Excerpt:
========================================

No problem paco sorry i havnt been around its fishing season


----------



## ScoobyDoobyDoo (Jun 7, 2012)

hellraizer30 said:


> No problem paco sorry i havnt been around its fishing season



I love FISHING!!! what are you out there catching hellraizer? bass, trout?


----------



## Warlock1369 (Jun 7, 2012)

ScoobyDoobyDoo said:


> I love FISHING!!! what are you out there catching hellraizer? bass, trout?


A buzz is alway my best catch. Lol


----------



## hornedfrog2000 (Jun 9, 2012)

Catfish are breeding right now.


----------



## hellraizer30 (Jun 9, 2012)

I like salmon and trophy rainbow fishing


----------



## akpaco (Jun 13, 2012)

HR, finished my first grow in that system! Not sure what the final result is yet. But I'll be transplanting 4" growdan blocks into my hydroton. How many times should I water now that im using the growdan blocks? I was watering 4 times a day at 12/12 using hydroton but I know the blocks hold some water. Thanks. Fished up north Monday night and Tuesday morning. Weather sucked! Have never seen so many small fish in my life! Hope it gets better!

What would you suggest for lights on:

24hrs
18/6
12/12

I think I'll leave them on 24hrs for the first week then go to 18/6.


----------



## dickkhead (Jun 13, 2012)

akpaco said:


> HR, finished my first grow in that system! Not sure what the final result is yet. But I'll be transplanting 4" growdan blacks into my hydroton. How many times should I water now using the growdan blocks? I was up to 4 times a day but I know the blocks hold some water. Thanks. Fished up north Monday night and Tuesday moring. Weather sucked! Have never seen so many small fish in my life! Hope it gets better!
> 
> What would you suggest for lights on:
> 
> ...


 I use to think 24 was best but I just read a few post on here that it increases your male poplulation and 18/6 is best, also if you have seedling keep things a lil cooler according to jorge to much heat will also increase males
if you have female clones then ignore what i just said


----------



## hellraizer30 (Jun 14, 2012)

========================================

Material provided:
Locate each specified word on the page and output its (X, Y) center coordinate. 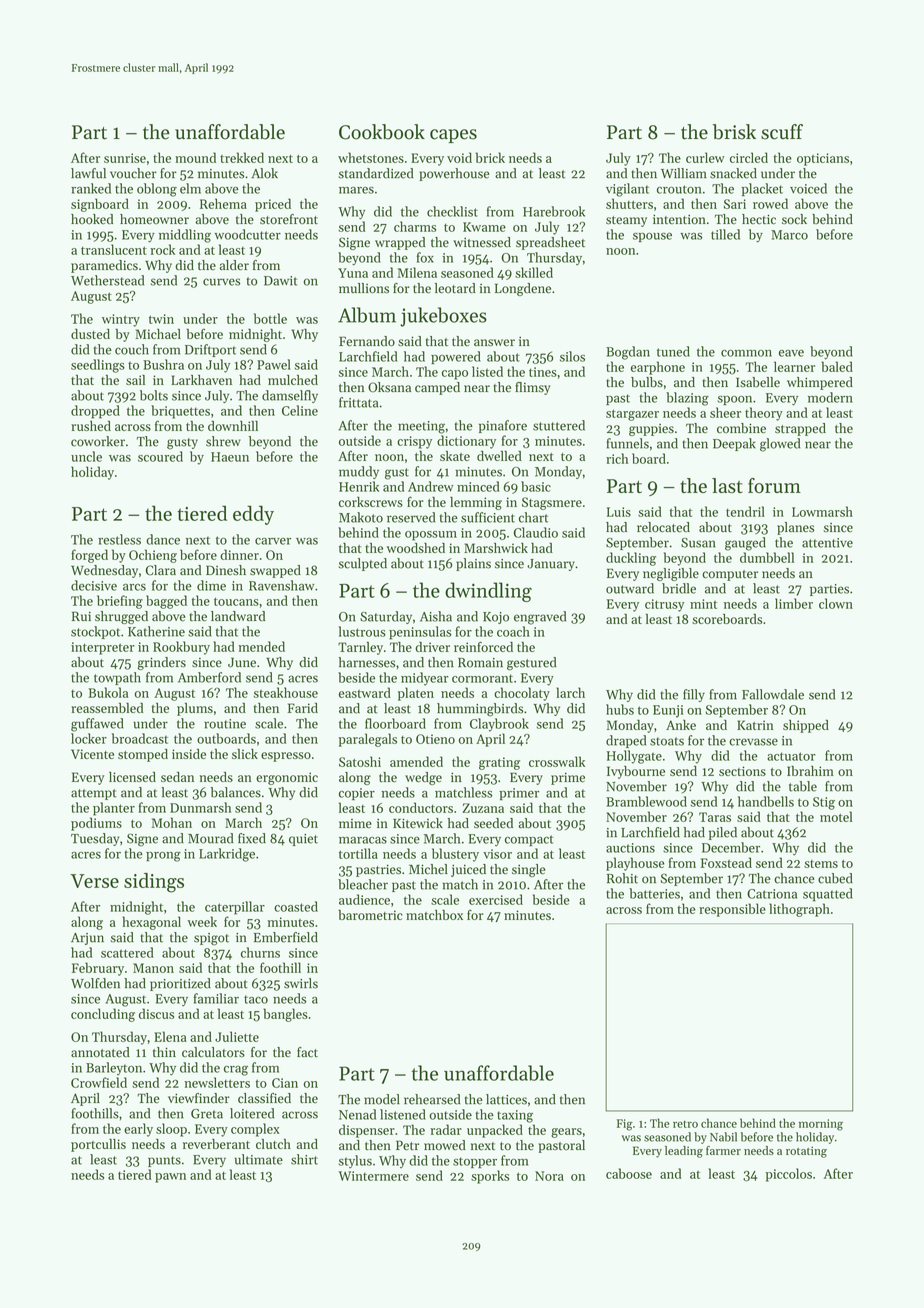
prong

========================================

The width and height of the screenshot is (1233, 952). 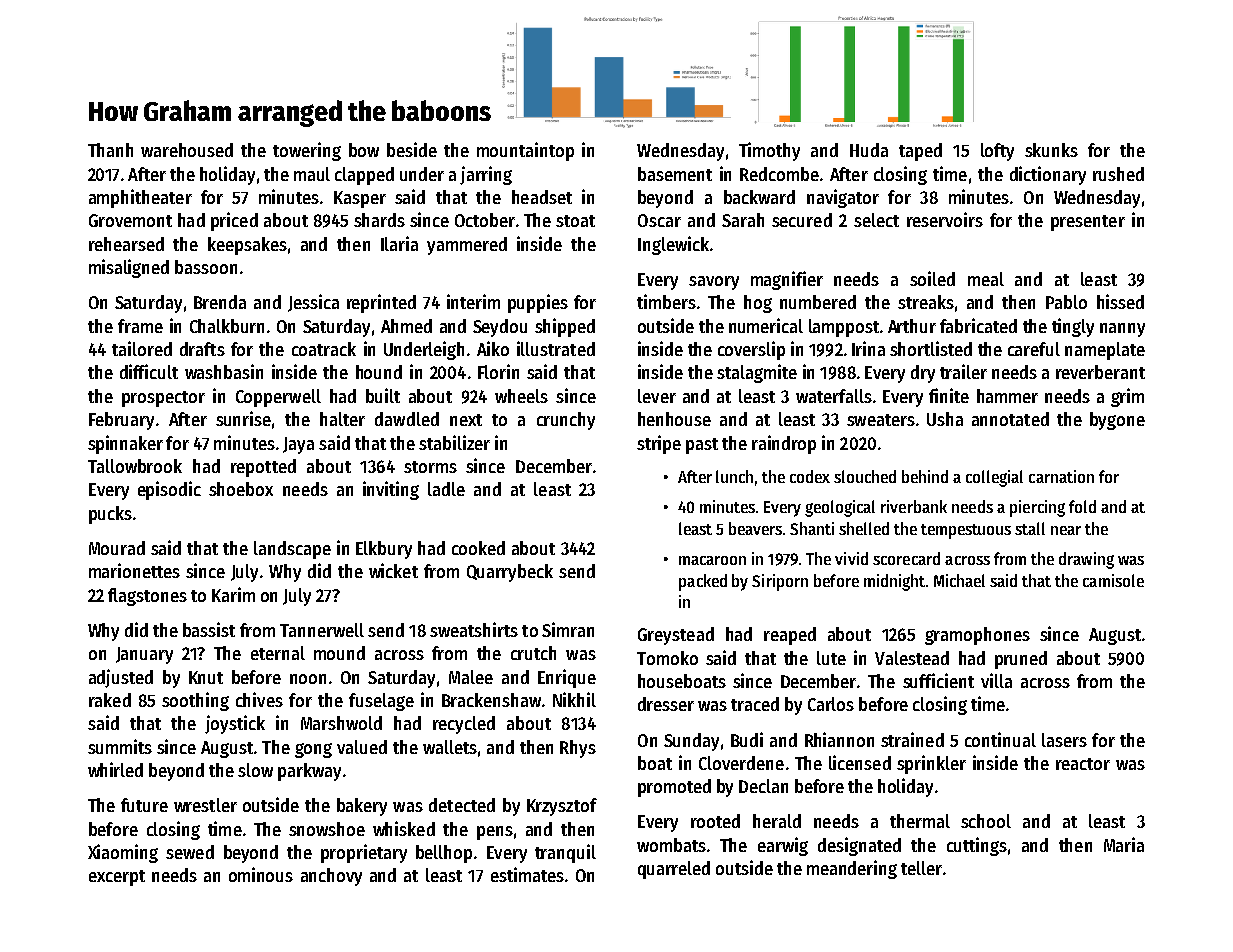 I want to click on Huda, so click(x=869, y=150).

========================================

What you should do: Please reproduce the forum thread above in full, with every line as it appears.

Task output:
No problem paco sorry i havnt been around its fishing season


----------



## ScoobyDoobyDoo (Jun 7, 2012)

hellraizer30 said:


> No problem paco sorry i havnt been around its fishing season



I love FISHING!!! what are you out there catching hellraizer? bass, trout?


----------



## Warlock1369 (Jun 7, 2012)

ScoobyDoobyDoo said:


> I love FISHING!!! what are you out there catching hellraizer? bass, trout?


A buzz is alway my best catch. Lol


----------



## hornedfrog2000 (Jun 9, 2012)

Catfish are breeding right now.


----------



## hellraizer30 (Jun 9, 2012)

I like salmon and trophy rainbow fishing


----------



## akpaco (Jun 13, 2012)

HR, finished my first grow in that system! Not sure what the final result is yet. But I'll be transplanting 4" growdan blocks into my hydroton. How many times should I water now that im using the growdan blocks? I was watering 4 times a day at 12/12 using hydroton but I know the blocks hold some water. Thanks. Fished up north Monday night and Tuesday morning. Weather sucked! Have never seen so many small fish in my life! Hope it gets better!

What would you suggest for lights on:

24hrs
18/6
12/12

I think I'll leave them on 24hrs for the first week then go to 18/6.


----------



## dickkhead (Jun 13, 2012)

akpaco said:


> HR, finished my first grow in that system! Not sure what the final result is yet. But I'll be transplanting 4" growdan blacks into my hydroton. How many times should I water now using the growdan blocks? I was up to 4 times a day but I know the blocks hold some water. Thanks. Fished up north Monday night and Tuesday moring. Weather sucked! Have never seen so many small fish in my life! Hope it gets better!
> 
> What would you suggest for lights on:
> 
> ...


 I use to think 24 was best but I just read a few post on here that it increases your male poplulation and 18/6 is best, also if you have seedling keep things a lil cooler according to jorge to much heat will also increase males
if you have female clones then ignore what i just said


----------



## hellraizer30 (Jun 14, 2012)